Court Opinion

ID: 5171811
Source: CourtListenerOpinion
Date Created: 2022-01-02 04:57:01.784871+00
Date Added: 2024-06-11T08:26:07.354959
License: Public Domain

RICE, C. J.
This is an action to quiet title to real property situated in Kootenai county.
Appellants contend that the complaint is ’ insufficient, in that it appears that respondent is a married woman and that she pleaded only that she has been and now is the owner, as her sole and separate property, of the real estate involved in this action, without setting out the manner in which it became her separate property, that is, as to whether it was acquired with the proceeds of funds she had before marriage, or obtained by gift, bequest, devise or descent thereafter.

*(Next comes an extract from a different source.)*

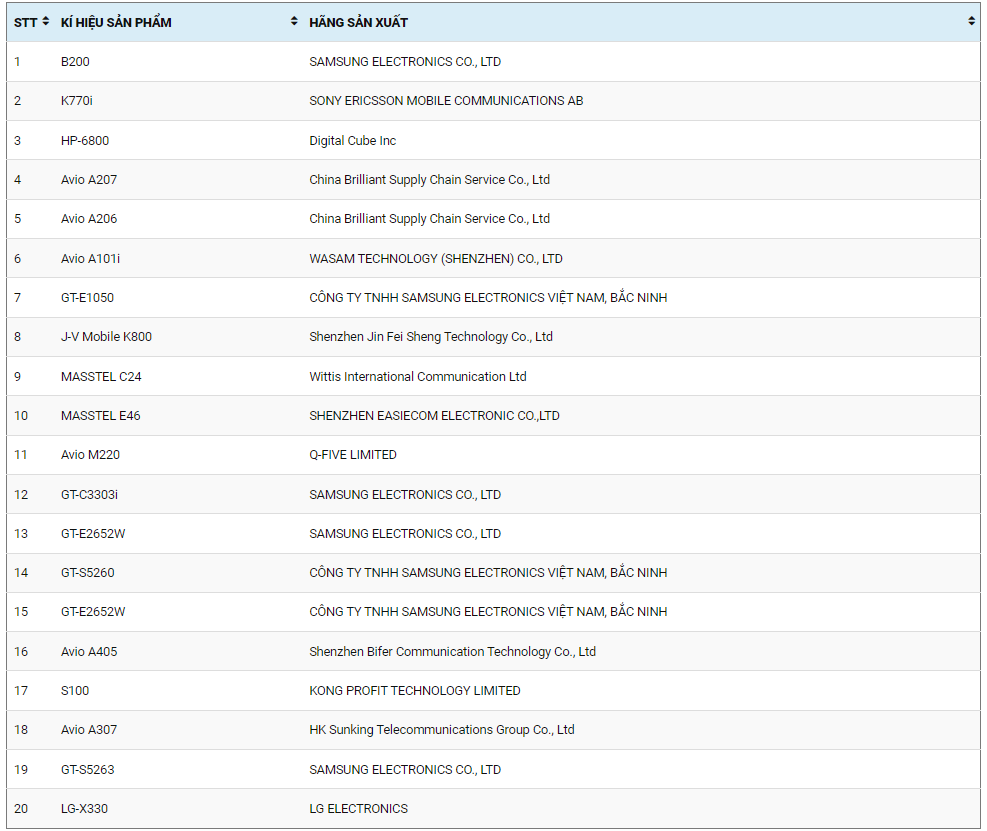The height and width of the screenshot is (831, 987).
Task: Select the MASSTEL E46 product cell
Action: coord(100,416)
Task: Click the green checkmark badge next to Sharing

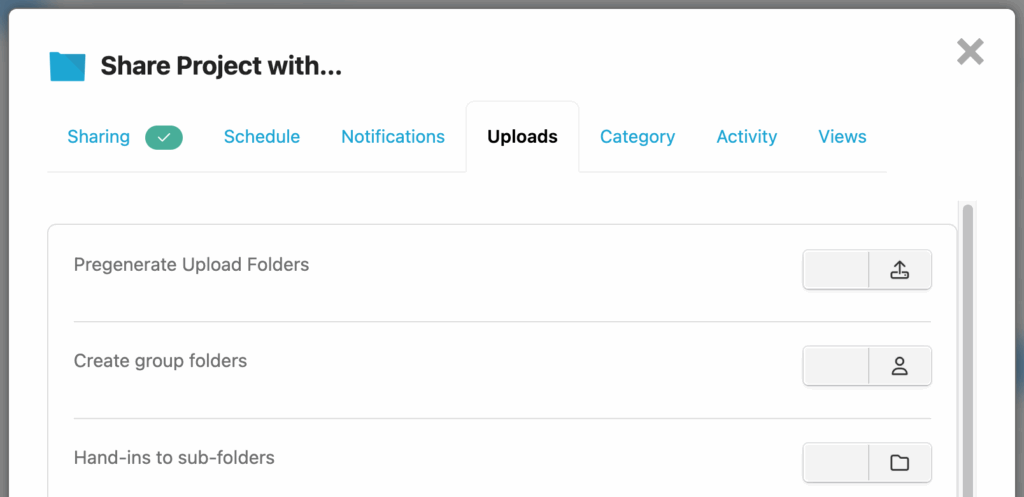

In the case of Hammitt v. Virginia Mining Co., 32 Ida. 245, 181 Pac. 336, it was held, as stated in the syllabus, *653that “In an action to quiet title, an allegation in ordinary and concise terms of the ultimate fact that the plaintiff is the owner of the property is sufficient, without setting out probative facts which go to establish that ultimate fact.”
Appellants further assign as error the insufficiency of the evidence to support the findings of the trial court. There was substantial evidence to support the findings. Appellants did not allege fraud in the acquisition of the property by respondent, nor set out any ground which would give them a right to attack her title.
The judgment is affirmed, with costs to respondent.
Budge, McCarthy, Dunn, and Lee, JJ., concur.